What you should do:
Reproduce the stretch of the Onebanc loan article from "Onebanc's parent company, OneFinancial" through "yet been scheduled.", word for word.

Text provided:
▶

Gary Rickenbach, 56, was a senior vice president of Onebanc in Little Rock when the loan became uncollectable in 2008, according to a Thursday press release from the Special Inspector General for the Troubled Asset Relief Program. In 2009, Rickenbach and others allegedly sought to cover up the bad loan by using Tarp funds to make loans to companies that Rickenbach had created or controlled.
"The new loans made by Rickenbach made Onebanc appear to federal examiners to have fewer financial problems than was true," the release says.
Onebanc's parent company, OneFinancial Corp., received $17.3 million in Tarp funds in June 2009. The $379 million-asset company has yet to pay back the investment, according to the release. It had missed 19 dividend and interest payments totaling more than $2.8 million as of Dec. 31.
Rickenbach was charged in a U.S. district court in Little Rock with money laundering, conspiracy to commit bank fraud, misapplication of bank monies, making false entries to the Office of the Comptroller of the Currency and the Federal Deposit Insurance Corp. and obstructing an OCC examination. His trial date has not yet been scheduled.
Rickenbach faces up to 20 years in prison for the money laundering charge and no more than five years in prison for the conspiracy charge, according to the release.

◀

Given information:
▶

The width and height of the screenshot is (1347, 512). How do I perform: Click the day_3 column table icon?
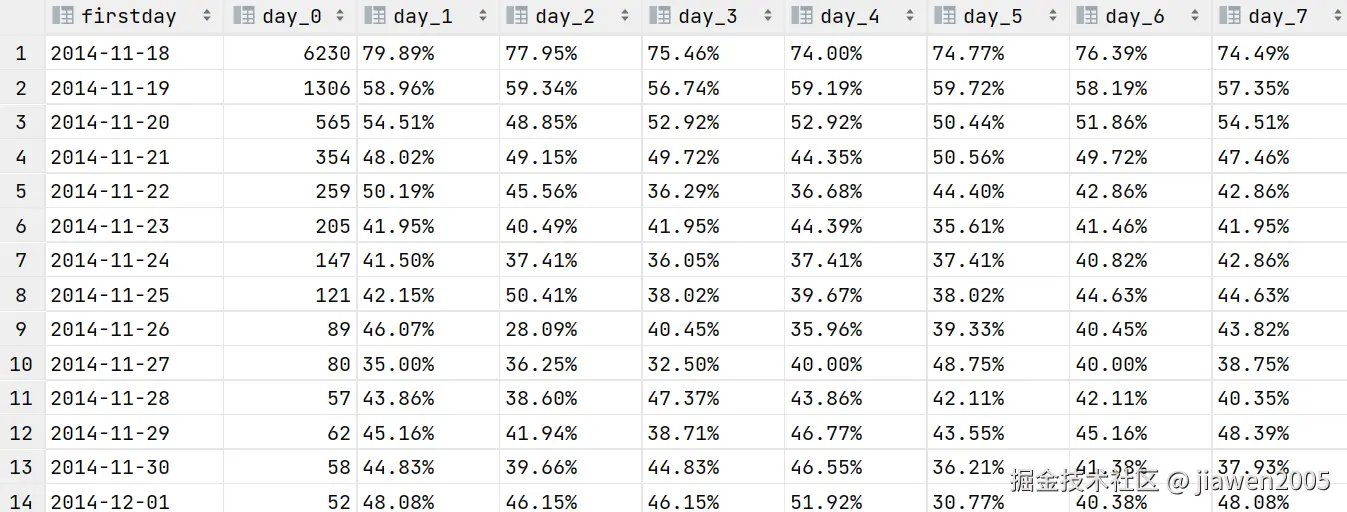661,16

◀

Solution below:
Onebanc's parent company, OneFinancial Corp., received $17.3 million in Tarp funds in June 2009. The $379 million-asset company has yet to pay back the investment, according to the release. It had missed 19 dividend and interest payments totaling more than $2.8 million as of Dec. 31.
Rickenbach was charged in a U.S. district court in Little Rock with money laundering, conspiracy to commit bank fraud, misapplication of bank monies, making false entries to the Office of the Comptroller of the Currency and the Federal Deposit Insurance Corp. and obstructing an OCC examination. His trial date has not yet been scheduled.